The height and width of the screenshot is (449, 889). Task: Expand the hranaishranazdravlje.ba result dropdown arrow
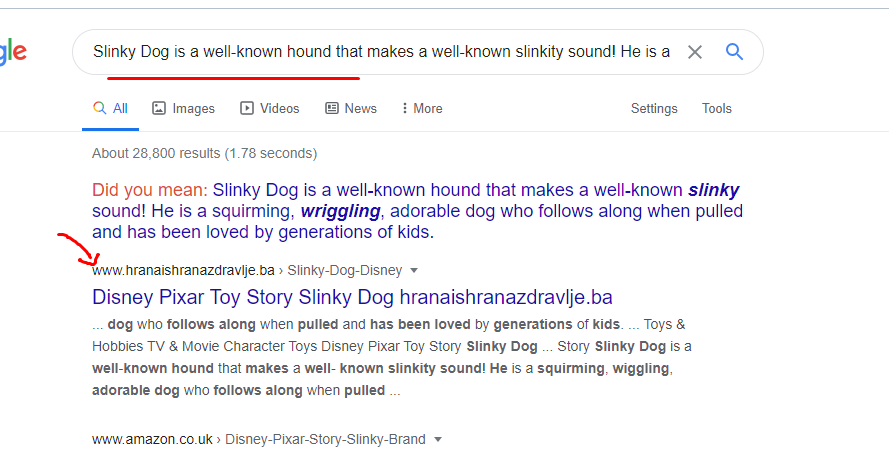[x=414, y=271]
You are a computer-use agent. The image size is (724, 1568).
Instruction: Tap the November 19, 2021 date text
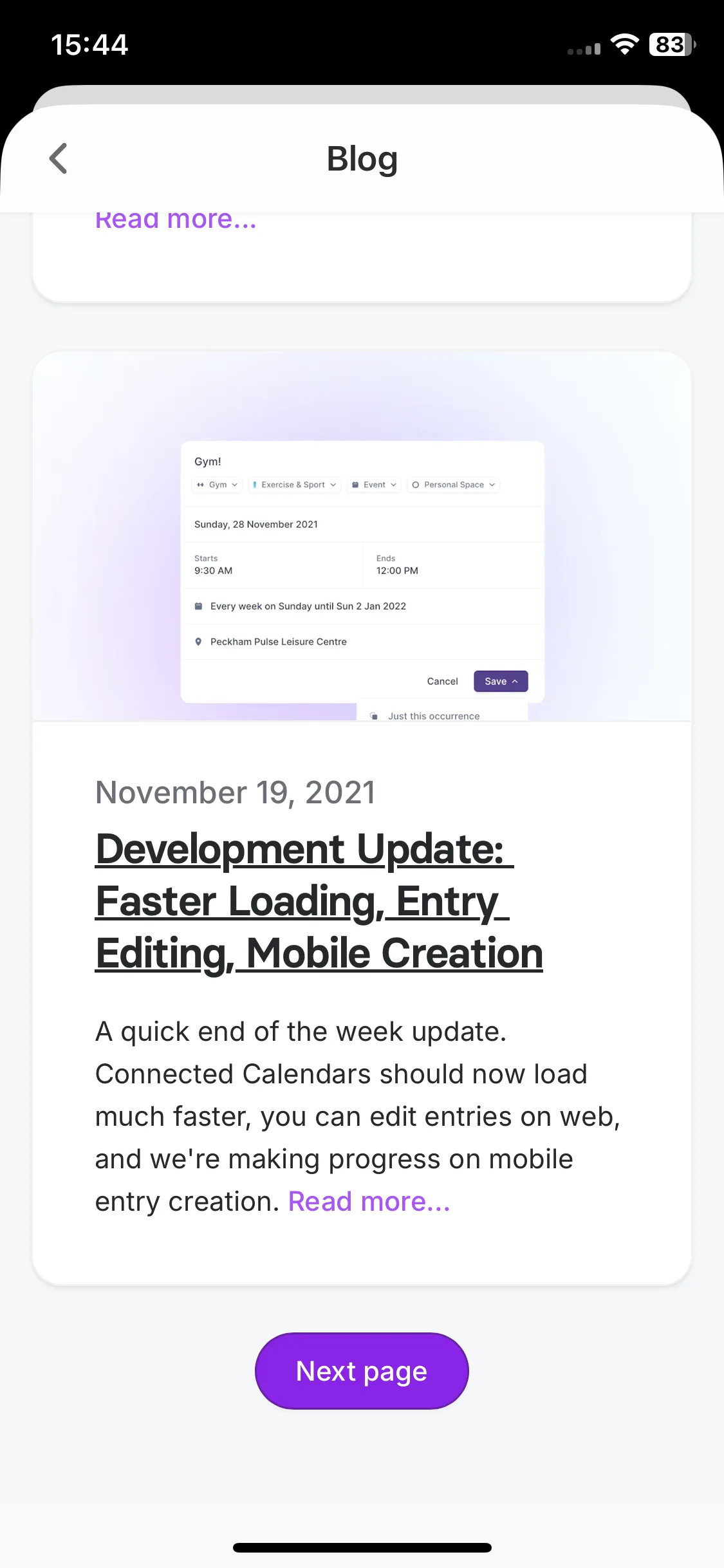click(235, 792)
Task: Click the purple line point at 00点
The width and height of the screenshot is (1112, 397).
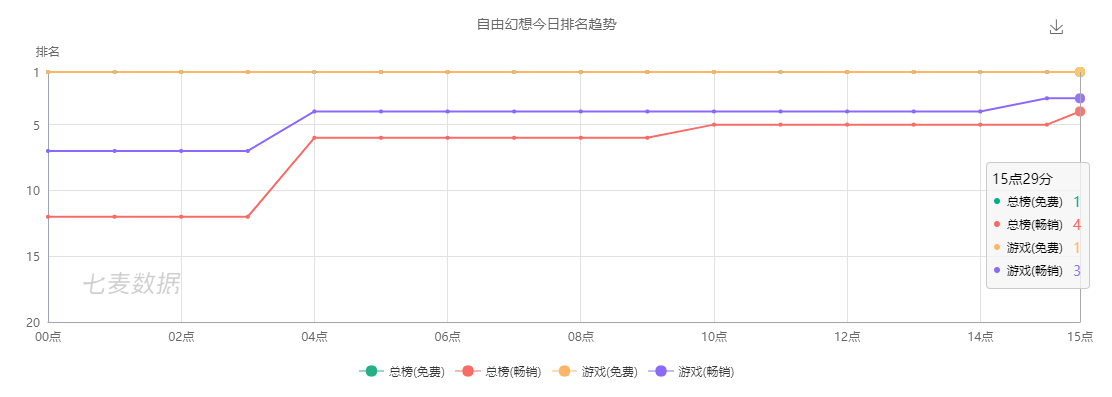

——

> WHAT YOU HAVE TO DO
Update the records by changing every "screenshot" to "screen capture" and leaving everything else unchanged. Omit the pictures from your answer.

> WRITTEN RESPONSE
The height and width of the screen capture is (449, 889). Task: Expand the hranaishranazdravlje.ba result dropdown arrow
[x=414, y=271]
You are a computer-use agent. The image size is (724, 1568).
Instruction: Tap the November 19, 2021 date text
click(235, 792)
Task: Click the purple line point at 00点
The width and height of the screen capture is (1112, 397).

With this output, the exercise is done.